La recherche et développement autour de la résilience des systèmes fourragers et des élevages de ruminants est florissante. Néanmoins, « la diversité des intervenants et des modalités de leurs partenariats répondant à de multiples offres de financement ne permet pas de disposer de vision d’ensemble sur ces travaux, ni d’assurer une coordination de tous les projets », estime le Conseil général de l’alimentation, de l’agriculture et des espaces ruraux (CGAAER), dans un rapport publié le 21 mars 2022, à la demande du ministère de l’Agriculture.

 

« La réaffirmation des principes de l’adaptation [climatique] apparaît souvent redondante, alors que l’intérêt de nombreux travaux réside dans leur participation au transfert et à la diffusion des leviers dans les exploitations. » Partant de ce constat, le CGAAER a formulé sept propositions pour harmoniser et ramener les connaissances dans les cours de ferme.

Se rapprocher des élevages

Première proposition, « organiser un suivi permanent de l’adaptation au changement climatique » aux échelles territoriales « pertinentes », sous la houlette d’un « coordinateur » ministériel. Dans ce cadre, la suppression de freins réglementaires à l’adaptation pourrait être envisagée.

 

Seconde proposition, « faciliter » et « intensifier » les opérations « œuvrant à la transmission des démarches d’adaptation » dans les élevages. À l’installation, cela pourrait prendre la forme d’un « audit stratégique agroclimatique » (proposition 3). Au lancement d’un projet d’adaptation, le CGAAER évoque une prise en charge au moins partielle de la « prestation de conseil de stratégie climatique », des investissements nécessaires et des « pertes de revenu inhérents à la transition » (proposition 4).

Coordonner les actions locales et nationales

Les cinquième et sixième propositions du Conseil touchent à la coopération des différents acteurs sur le terrain.
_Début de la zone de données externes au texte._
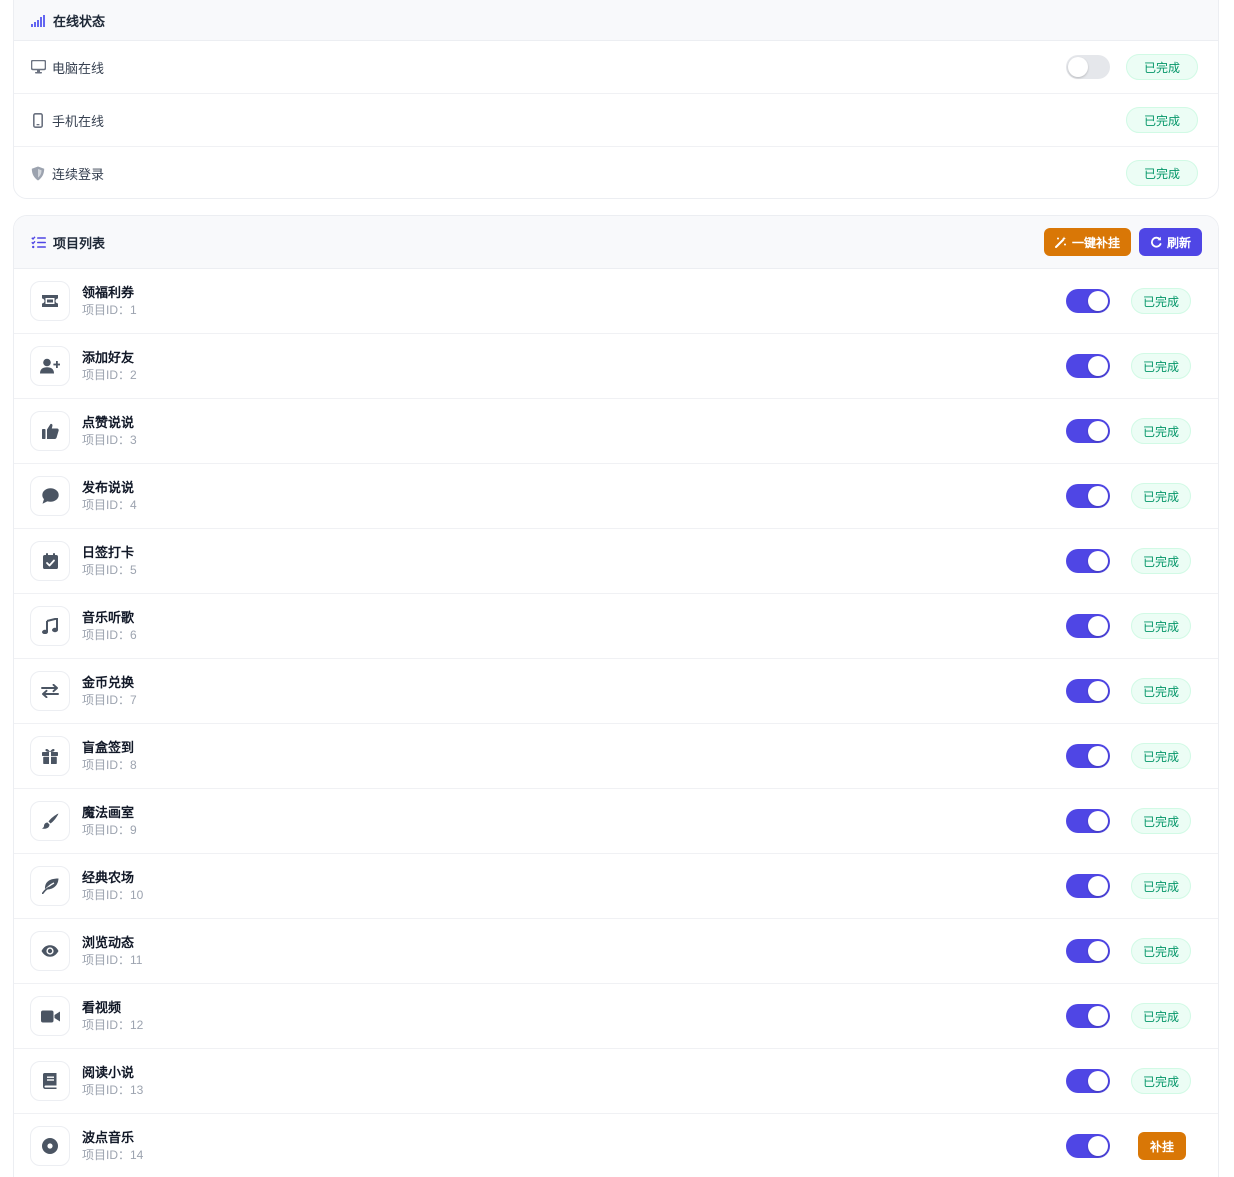 The image size is (1234, 1177). What do you see at coordinates (50, 886) in the screenshot?
I see `leaf-icon` at bounding box center [50, 886].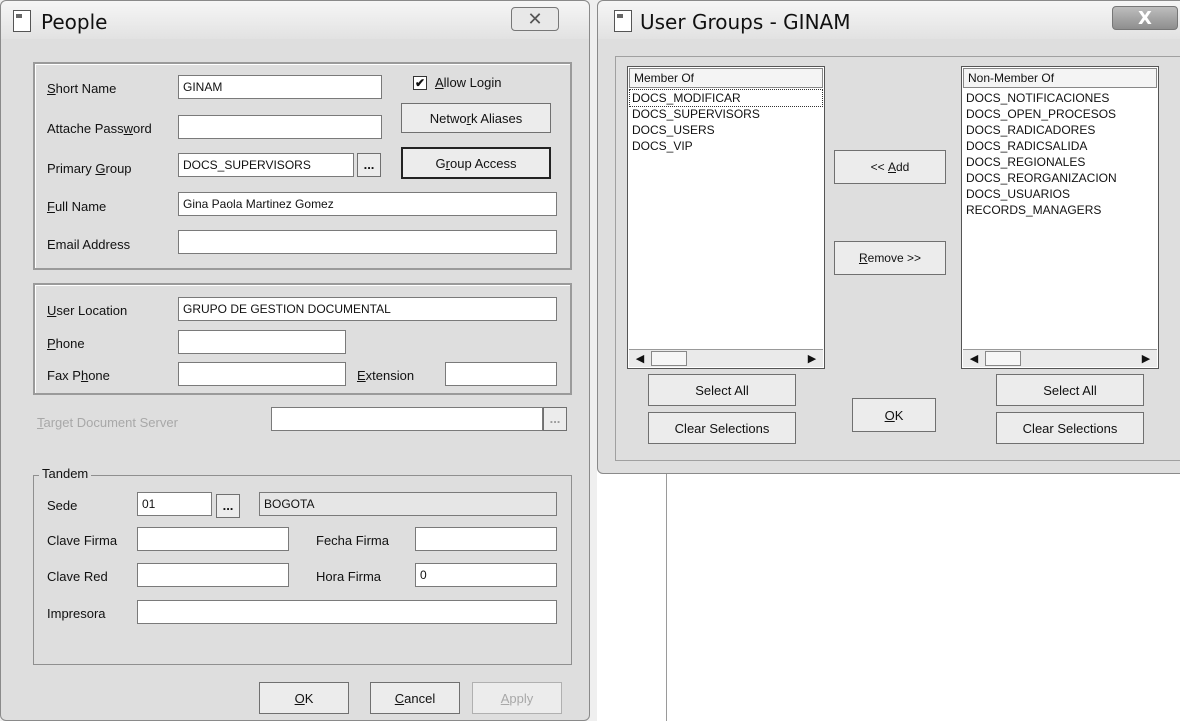  I want to click on list-item: DOCS_VIP, so click(726, 146).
Les directions régionales, les établissements d’enseignement ou encore les Chambres d’agriculture sont appelés à travailler de concert « sur les différentes voies susceptibles d’amplifier l’émergence de coopérations entre exploitations ou territoires. » Le CGAAER évoque également la « structuration d’une offre de services environnementaux » au moyen de PSE.

 

Enfin, puisque les projets d’installation se préparent dès les bancs de l’école, la dernière proposition du CGAAER souhaite mobiliser davantage le maillon de l’enseignement « sur l’objectif d’adaptation, particulièrement pertinent en matière de systèmes fourragers. » L’organisation d’événements spécifiques et la mise en place de partenariats avec des instituts techniques et de recherche sont suggérées. L’objectif étant de « dynamiser la communication du monde agricole et montrer l’ampleur de ses efforts ».